> [Exercise]
The answer should consist of every record, reproduced exactly.

----------------------------------------

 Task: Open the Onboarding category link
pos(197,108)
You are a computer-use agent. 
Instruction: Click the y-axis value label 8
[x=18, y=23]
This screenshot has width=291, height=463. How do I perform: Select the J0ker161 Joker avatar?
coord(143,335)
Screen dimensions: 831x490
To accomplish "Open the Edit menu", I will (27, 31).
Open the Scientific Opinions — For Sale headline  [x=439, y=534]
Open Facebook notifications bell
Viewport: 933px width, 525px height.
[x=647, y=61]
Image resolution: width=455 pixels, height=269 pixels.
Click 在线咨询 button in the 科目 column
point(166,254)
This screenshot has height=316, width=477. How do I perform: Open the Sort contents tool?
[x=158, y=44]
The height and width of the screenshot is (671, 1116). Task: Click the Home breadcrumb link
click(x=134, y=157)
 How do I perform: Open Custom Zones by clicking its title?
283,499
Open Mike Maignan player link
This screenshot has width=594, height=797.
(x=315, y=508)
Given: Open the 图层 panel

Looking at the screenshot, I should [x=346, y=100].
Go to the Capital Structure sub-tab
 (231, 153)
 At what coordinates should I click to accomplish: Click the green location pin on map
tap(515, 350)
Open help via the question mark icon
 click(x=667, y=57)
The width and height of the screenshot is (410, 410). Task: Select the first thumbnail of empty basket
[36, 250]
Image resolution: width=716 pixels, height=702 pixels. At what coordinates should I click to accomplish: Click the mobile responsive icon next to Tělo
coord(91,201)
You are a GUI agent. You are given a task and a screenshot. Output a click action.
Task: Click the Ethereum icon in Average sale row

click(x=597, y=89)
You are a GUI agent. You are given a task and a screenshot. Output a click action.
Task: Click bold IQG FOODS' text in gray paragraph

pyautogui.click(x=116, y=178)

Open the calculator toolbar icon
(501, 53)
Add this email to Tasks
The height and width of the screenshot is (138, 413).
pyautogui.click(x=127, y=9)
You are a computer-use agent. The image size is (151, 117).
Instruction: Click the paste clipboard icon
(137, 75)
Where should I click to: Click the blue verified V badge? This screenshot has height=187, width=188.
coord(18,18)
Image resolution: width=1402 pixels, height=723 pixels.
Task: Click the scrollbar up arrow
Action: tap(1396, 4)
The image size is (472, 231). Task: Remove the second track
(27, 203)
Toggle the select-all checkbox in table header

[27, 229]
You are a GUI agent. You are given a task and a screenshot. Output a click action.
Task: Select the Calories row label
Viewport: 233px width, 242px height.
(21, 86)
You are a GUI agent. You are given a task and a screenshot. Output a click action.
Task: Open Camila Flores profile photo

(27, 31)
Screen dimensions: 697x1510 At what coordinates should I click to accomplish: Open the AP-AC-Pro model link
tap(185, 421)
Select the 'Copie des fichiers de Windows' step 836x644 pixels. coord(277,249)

----------------------------------------

> [Response to this task]
 Task: Open the Onboarding category link
pos(197,108)
You are a computer-use agent. 
Instruction: Click the y-axis value label 8
[x=18, y=23]
This screenshot has width=291, height=463. How do I perform: Select the J0ker161 Joker avatar?
coord(143,335)
Screen dimensions: 831x490
To accomplish "Open the Edit menu", I will (27, 31).
Open the Scientific Opinions — For Sale headline  [x=439, y=534]
Open Facebook notifications bell
Viewport: 933px width, 525px height.
[x=647, y=61]
Image resolution: width=455 pixels, height=269 pixels.
Click 在线咨询 button in the 科目 column
point(166,254)
This screenshot has height=316, width=477. How do I perform: Open the Sort contents tool?
[x=158, y=44]
The height and width of the screenshot is (671, 1116). Task: Click the Home breadcrumb link
click(x=134, y=157)
 How do I perform: Open Custom Zones by clicking its title?
283,499
Open Mike Maignan player link
This screenshot has width=594, height=797.
(x=315, y=508)
Given: Open the 图层 panel

Looking at the screenshot, I should [x=346, y=100].
Go to the Capital Structure sub-tab
 (231, 153)
 At what coordinates should I click to accomplish: Click the green location pin on map
tap(515, 350)
Open help via the question mark icon
 click(x=667, y=57)
The width and height of the screenshot is (410, 410). Task: Select the first thumbnail of empty basket
[36, 250]
Image resolution: width=716 pixels, height=702 pixels. At what coordinates should I click to accomplish: Click the mobile responsive icon next to Tělo
coord(91,201)
You are a GUI agent. You are given a task and a screenshot. Output a click action.
Task: Click the Ethereum icon in Average sale row

click(x=597, y=89)
You are a GUI agent. You are given a task and a screenshot. Output a click action.
Task: Click bold IQG FOODS' text in gray paragraph

pyautogui.click(x=116, y=178)

Open the calculator toolbar icon
(501, 53)
Add this email to Tasks
The height and width of the screenshot is (138, 413).
pyautogui.click(x=127, y=9)
You are a computer-use agent. The image size is (151, 117).
Instruction: Click the paste clipboard icon
(137, 75)
Where should I click to: Click the blue verified V badge? This screenshot has height=187, width=188.
coord(18,18)
Image resolution: width=1402 pixels, height=723 pixels.
Task: Click the scrollbar up arrow
Action: tap(1396, 4)
The image size is (472, 231). Task: Remove the second track
(27, 203)
Toggle the select-all checkbox in table header

[27, 229]
You are a GUI agent. You are given a task and a screenshot. Output a click action.
Task: Select the Calories row label
Viewport: 233px width, 242px height.
(21, 86)
You are a GUI agent. You are given a task and a screenshot. Output a click action.
Task: Open Camila Flores profile photo

(27, 31)
Screen dimensions: 697x1510 At what coordinates should I click to accomplish: Open the AP-AC-Pro model link
tap(185, 421)
Select the 'Copie des fichiers de Windows' step 836x644 pixels. coord(277,249)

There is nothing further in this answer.